Data extracted from a collection |
+--
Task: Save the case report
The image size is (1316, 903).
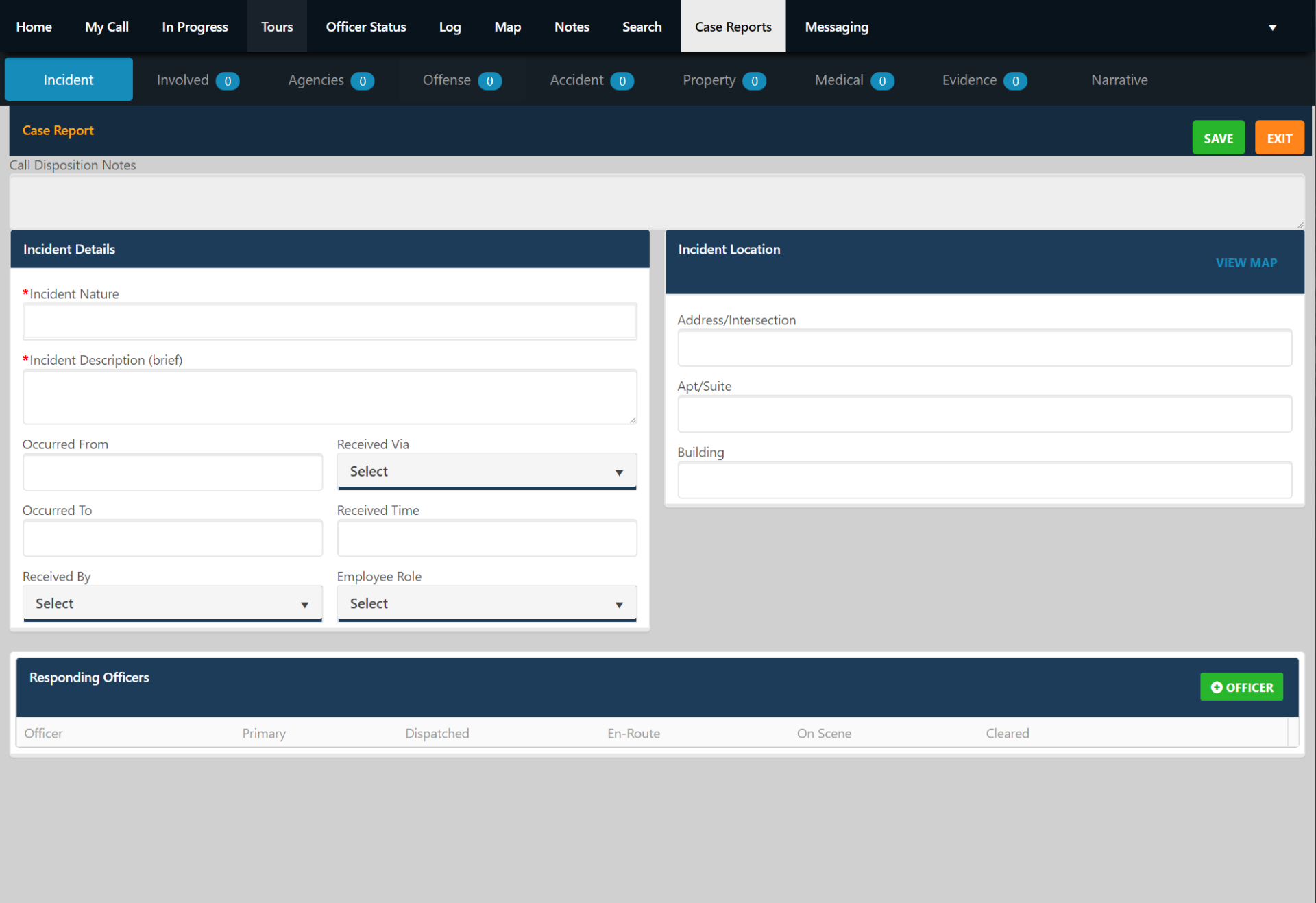Action: 1218,137
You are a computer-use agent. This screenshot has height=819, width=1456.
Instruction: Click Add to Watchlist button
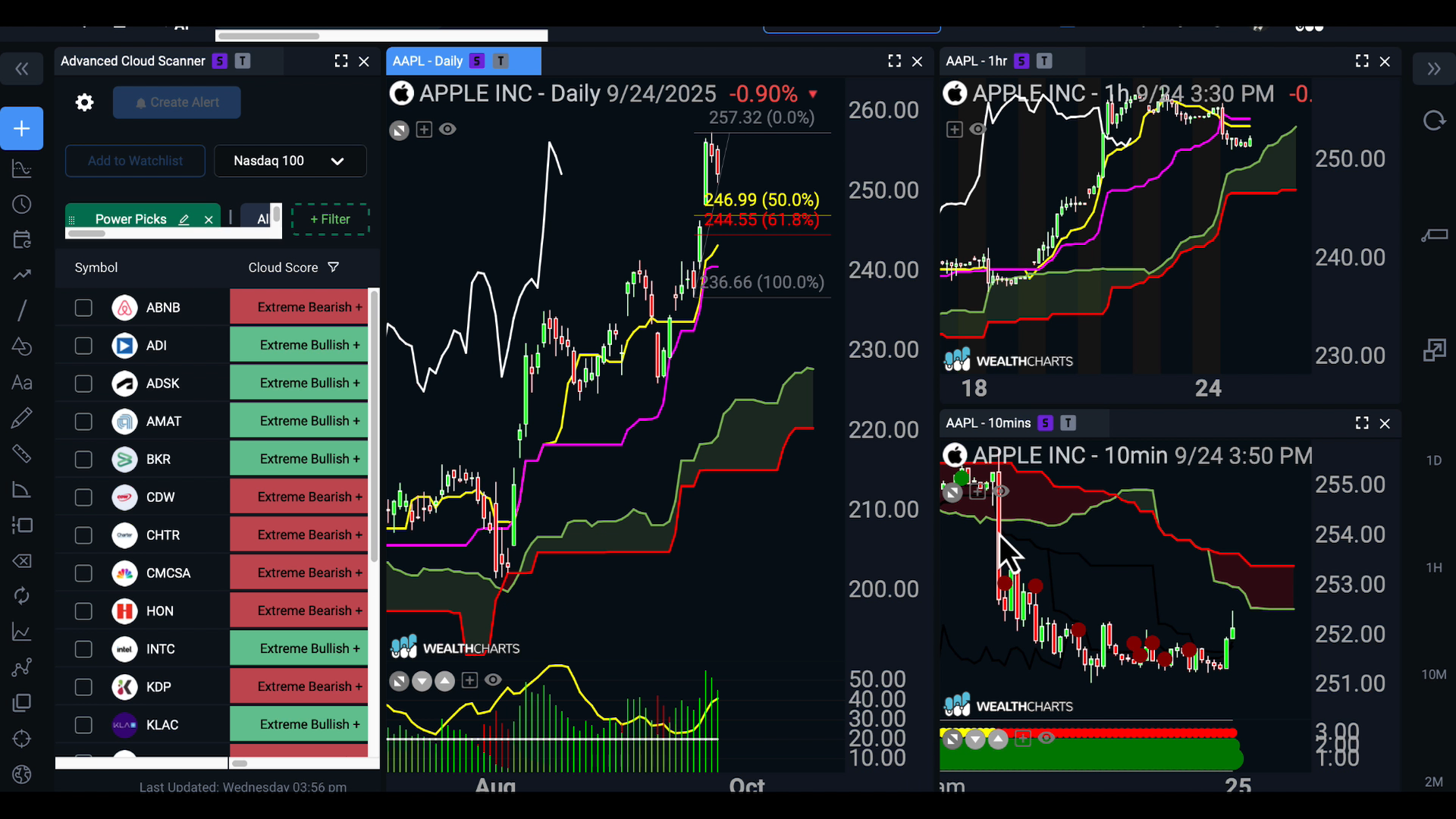(135, 161)
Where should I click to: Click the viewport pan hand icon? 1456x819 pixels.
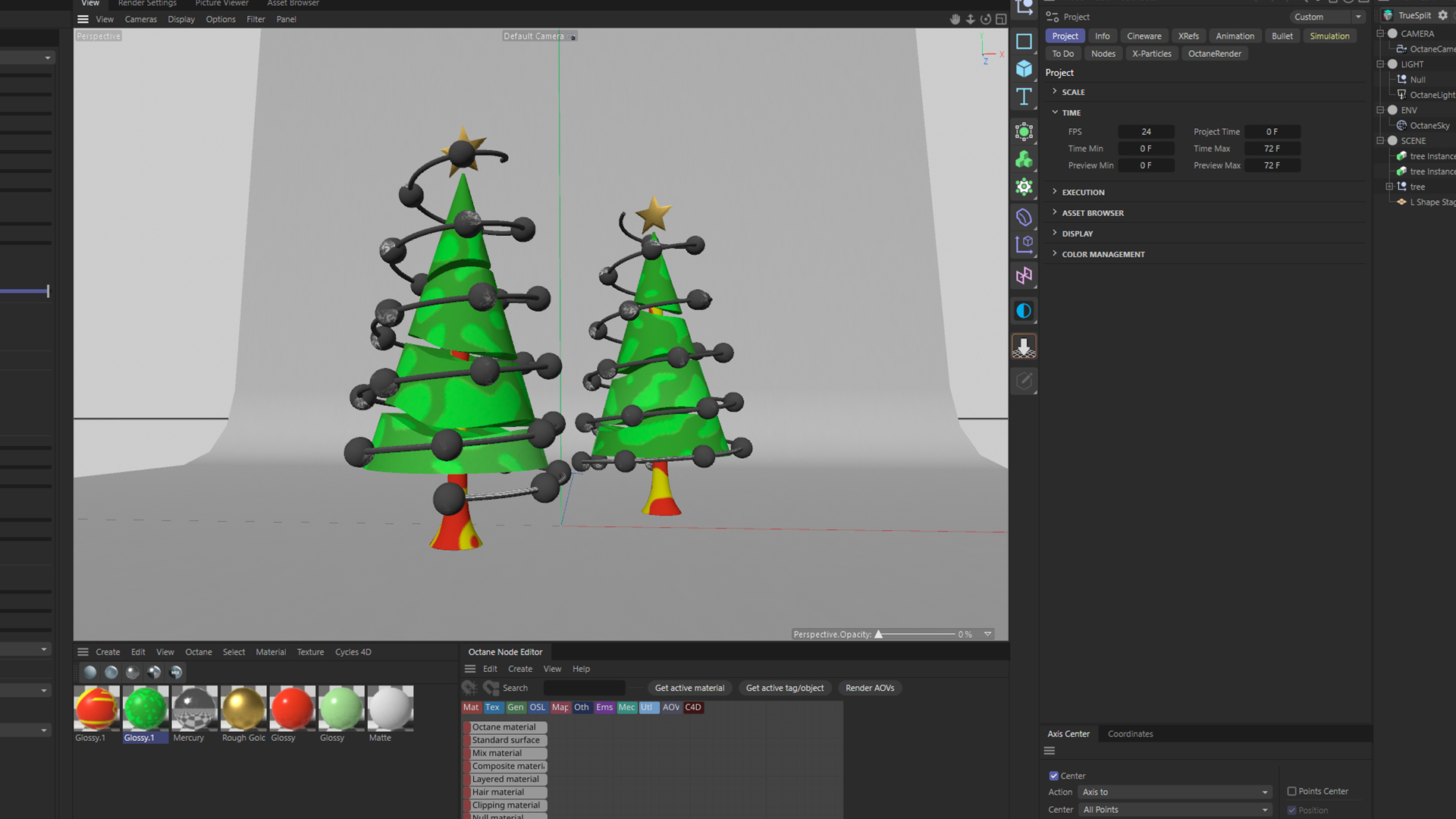[x=955, y=19]
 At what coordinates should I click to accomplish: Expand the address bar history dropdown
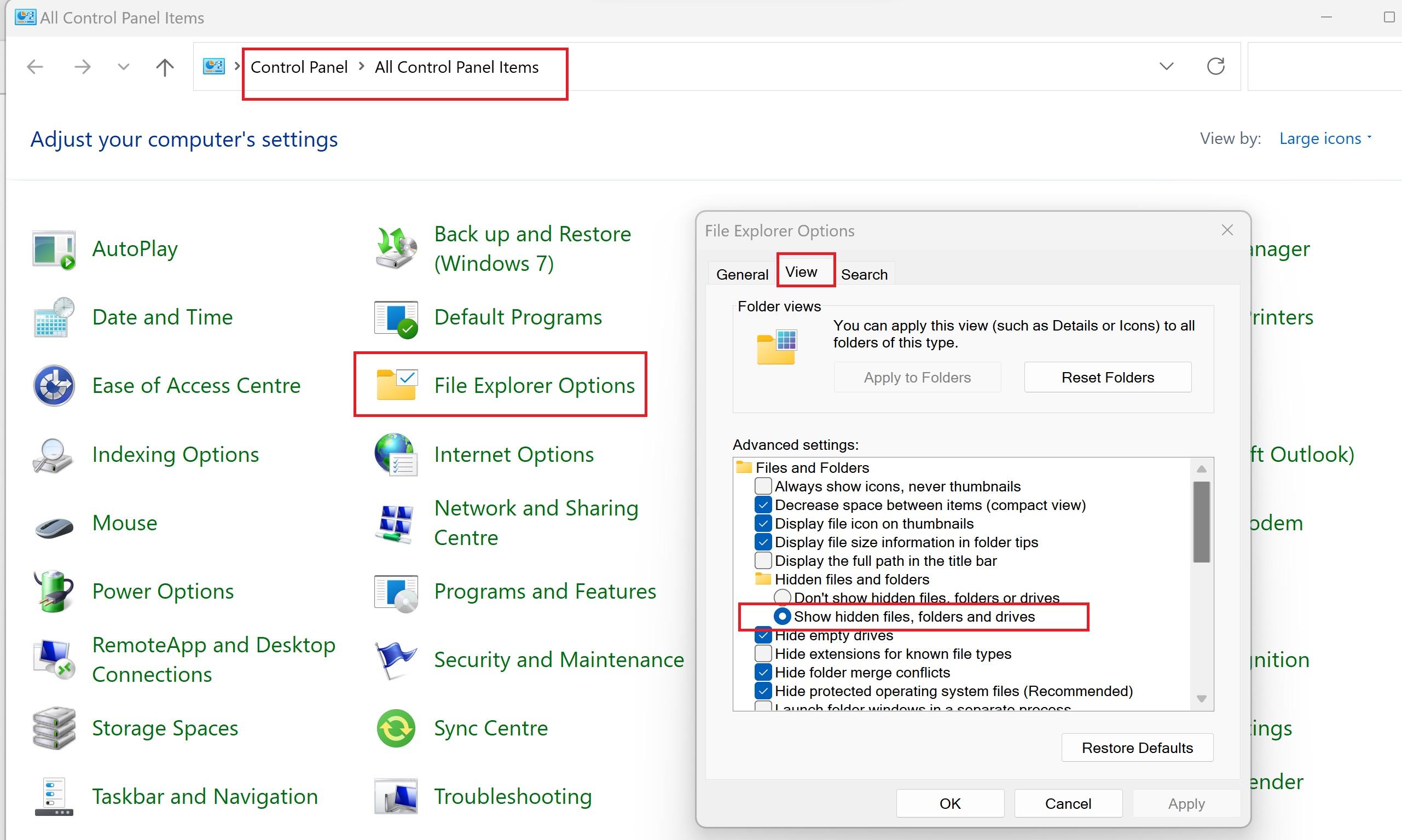1166,67
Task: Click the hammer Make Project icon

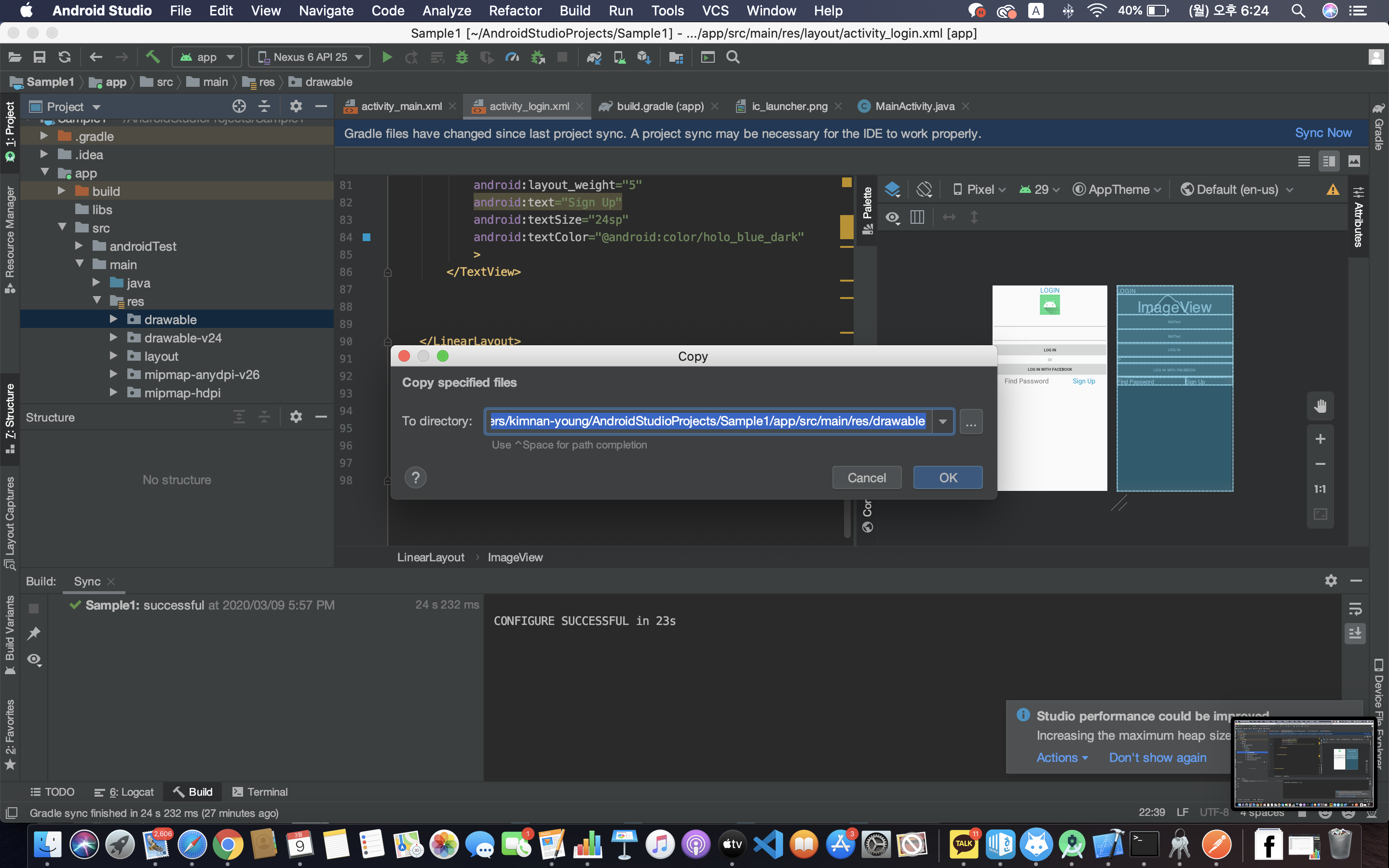Action: (152, 57)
+--
TASK TO CARRY OUT |
Would you repeat the entries exactly, keeping the images out?

REPLY |
Task: Save the case report
The image size is (1316, 903).
Action: 1218,137
You are a computer-use agent. This screenshot has height=819, width=1456.
Instruction: Click Add to Watchlist button
(135, 161)
Where should I click to: Click the viewport pan hand icon? 1456x819 pixels.
[x=955, y=19]
 At what coordinates should I click to accomplish: Expand the address bar history dropdown
1166,67
Task: Click the hammer Make Project icon

Action: (152, 57)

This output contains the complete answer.